For most of us, Africa’s another universe, a land of giants. But when Lawrence Anthony gave shelter to a herd of rogue elephants, he learnt a very special truth. A thought leader, a dreamer, and idealist right through to the end, he has a message we all could learn from. Curious?
Lawrence Anthony was a South African conservationist, and proud owner of Thula Thula game reserve. One day, he received a phone call: the sort of phone call you kind of wish you’d put down as soon as you accept. There was a herd of elephants several hundred miles distant in some pretty deep trouble- a matriarch gone rogue and killed, causing riot amidst the rest and threats of culling within days. In Africa, there’s no such thing as compromise. Once an elephant herd is out of control, it is inevitably shot.
So Lawrence was asked if he would take on this herd- give them a new home on his own property. To do so would be the act of a madman: risking his own life and those of his staff, a fortune in property damage and with an exceedingly slim chance of success. So of course he said yes. What happened next would change his life forever…
The elephants broke out of the reserve twice and killed one of his rhino, yet still he persevered. Eventually he earned their trust- they saved his life during a wildfire, and came to mourn at his house after his passing. He shared a connection that few could dream of, going beyond the age-old species boundary and all the more powerful as a result.

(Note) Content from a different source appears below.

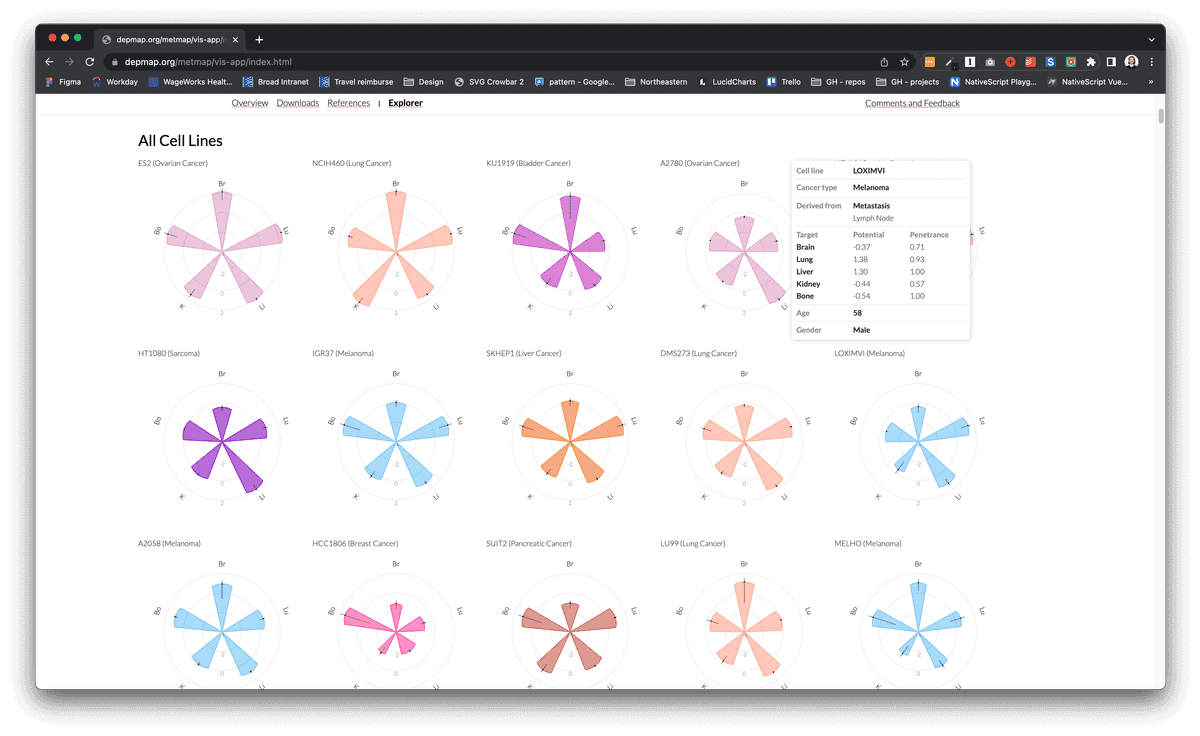Open the three-dot Chrome menu
Image resolution: width=1200 pixels, height=736 pixels.
tap(1152, 61)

Quite the bedtime story, isn’t it? Wouldn’t we all love to talk to elephants? They’re amazing creatures, and we’ve barely seen the tip of the iceburg when it comes to understanding them. They can sleep standing up, tell how full a cornflakes packet is by smell alone, and hear through their feet. If there is any more useful set of attributes out there, I’m yet to find it. Check out this video on how they communicate with each other…

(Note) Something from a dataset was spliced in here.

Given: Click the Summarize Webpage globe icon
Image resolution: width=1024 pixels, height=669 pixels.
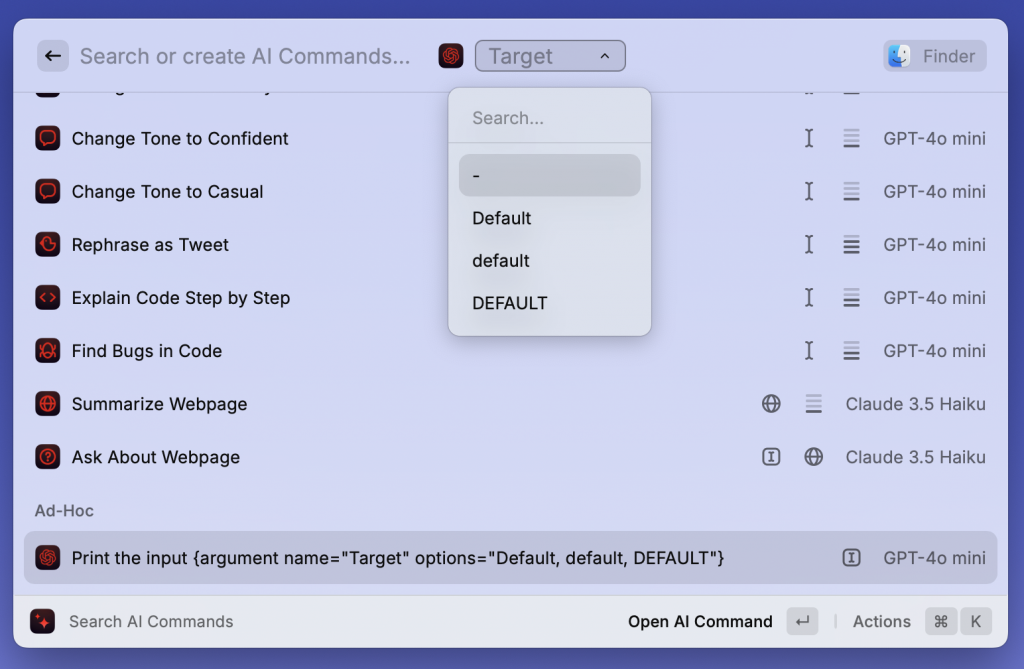Looking at the screenshot, I should 47,403.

Impressive, right? I don’t know about you, but I sometimes struggle to make out someone talking at five metres’ distance, much less five kilometres! The best bit is: some day soon we might just be able to understand them. Some very clever scientists (aren’t they all?) are using computers to map out languages in hundreds of dimensions. They find how often words appear together and draw this in a super-complicated web that you couldn’t hope to imagine. By comparing these webs, they’ve decoded ancient human languages with the tiniest scraps of evidence, and are setting about doing the same for animals too.
The French playwright Peter Corneille once said: “If anyone wants to know what elephants are like, they are like people only more so.” It couldn’t be more true. They give each other their trunks to suck for comfort, mourn and weep over their dead, use tools, solve complicated problems… you name it. They can even by left or right trunked. Then there’s all the history we might talk about with them: Hannibal’s crossing of the Alps, war and peace, times of drought and times of plenty they’ve lived through alongside humans. Oh… and the weather!
So there it is. Elephants are kind, clever, compassionate and boast some skills we can barely dream of. There is so much we could learn from them, and impossibly this reality of our talking might not be all that far away. One final thought, here from our friends at TED: a new project, that is to create the interspecies internet. https://www.ted.com/talks/diana_reiss_peter_gabriel_neil_gershenfeld_and_vint_cerf_the_interspecies_internet_an_idea_in_progress
It seems we might not be the only ones talking, with dolphins and elephants and chimpanzees all on the list. Thanks to the internet we can speak to each other from across the world, and send you our daily articles to read. Why can’t animals do the same? Give a million chimps enough time and typewriters and they’ll produce Shakespeare’s complete works. That’s something I’ve got to see.